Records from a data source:
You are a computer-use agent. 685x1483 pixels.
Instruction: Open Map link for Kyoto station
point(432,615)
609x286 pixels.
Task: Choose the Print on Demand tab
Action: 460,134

▸ **EXERCISE DESCRIPTION**
Each record has to be given again exactly as written.

▸ **RESPONSE**
You are a computer-use agent. 685x1483 pixels.
Instruction: Open Map link for Kyoto station
point(432,615)
609x286 pixels.
Task: Choose the Print on Demand tab
Action: 460,134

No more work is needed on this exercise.